=== Section Start ===

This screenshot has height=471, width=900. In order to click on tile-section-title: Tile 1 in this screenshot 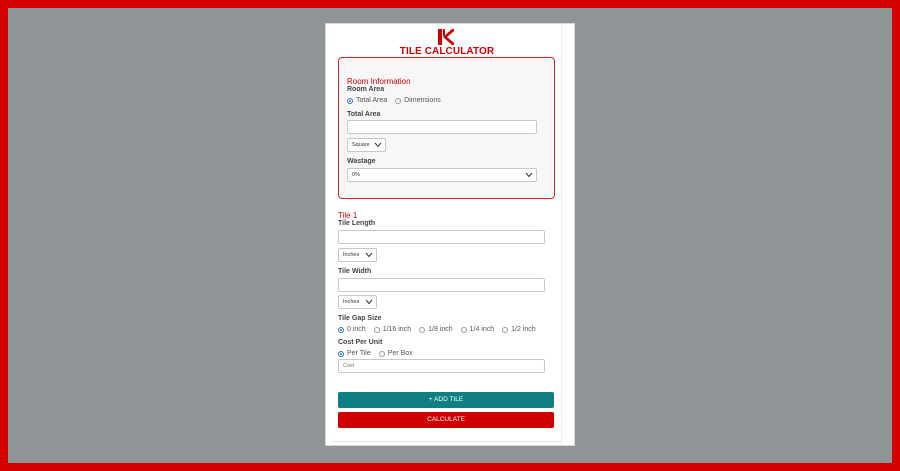, I will do `click(348, 216)`.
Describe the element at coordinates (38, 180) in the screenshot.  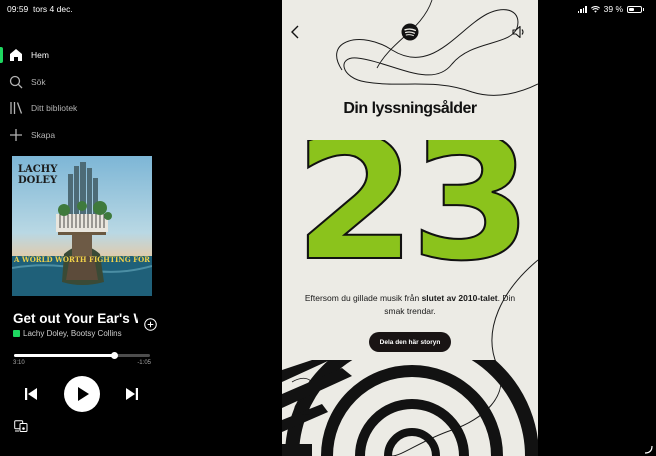
I see `svg-text: DOLEY` at that location.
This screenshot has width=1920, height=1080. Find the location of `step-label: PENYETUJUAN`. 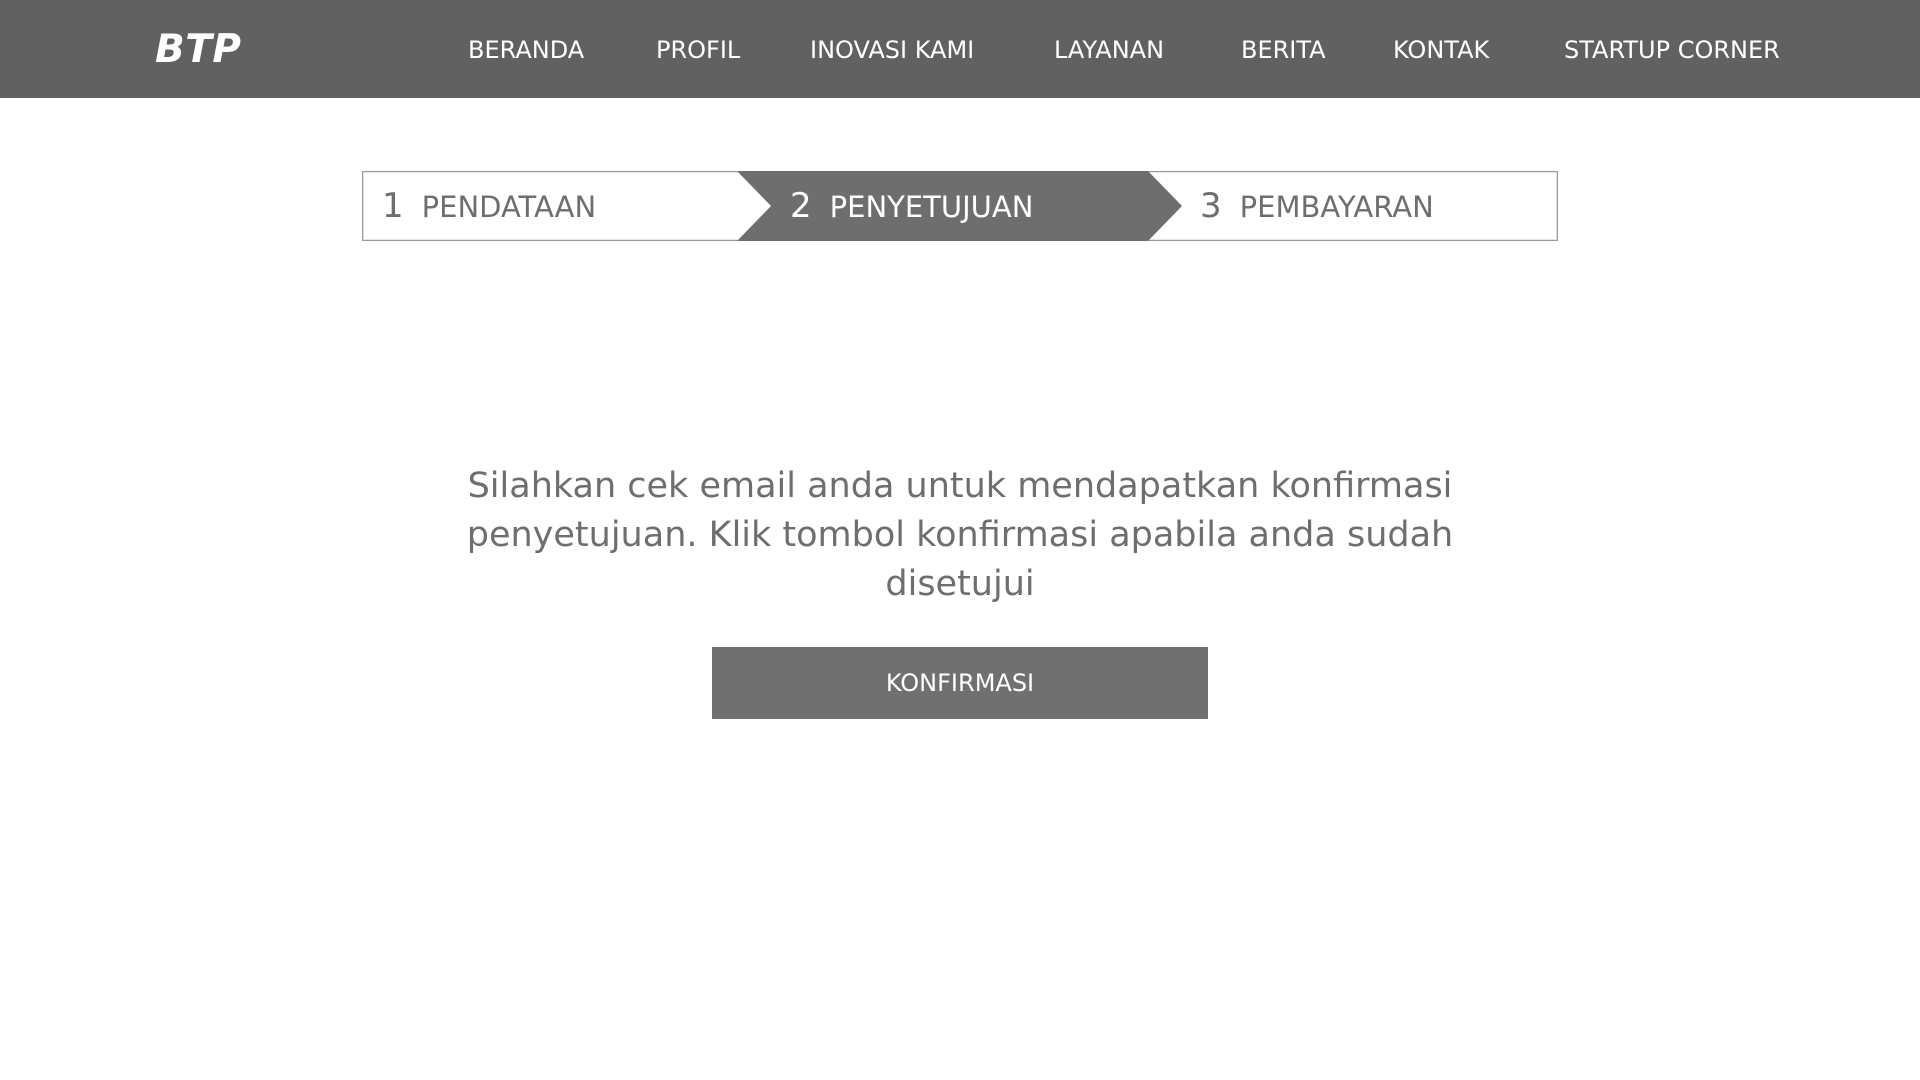

step-label: PENYETUJUAN is located at coordinates (932, 207).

=== Section End ===

Convert the lines from the one that contains "This screenshot has width=1920, height=1080." through the end of the data into a JSON list of strings, one string per line, skipping blank lines and leaving out the pictures.

[
  "This screenshot has width=1920, height=1080. Find the location of `step-label: PENYETUJUAN`. ",
  "step-label: PENYETUJUAN is located at coordinates (932, 207)."
]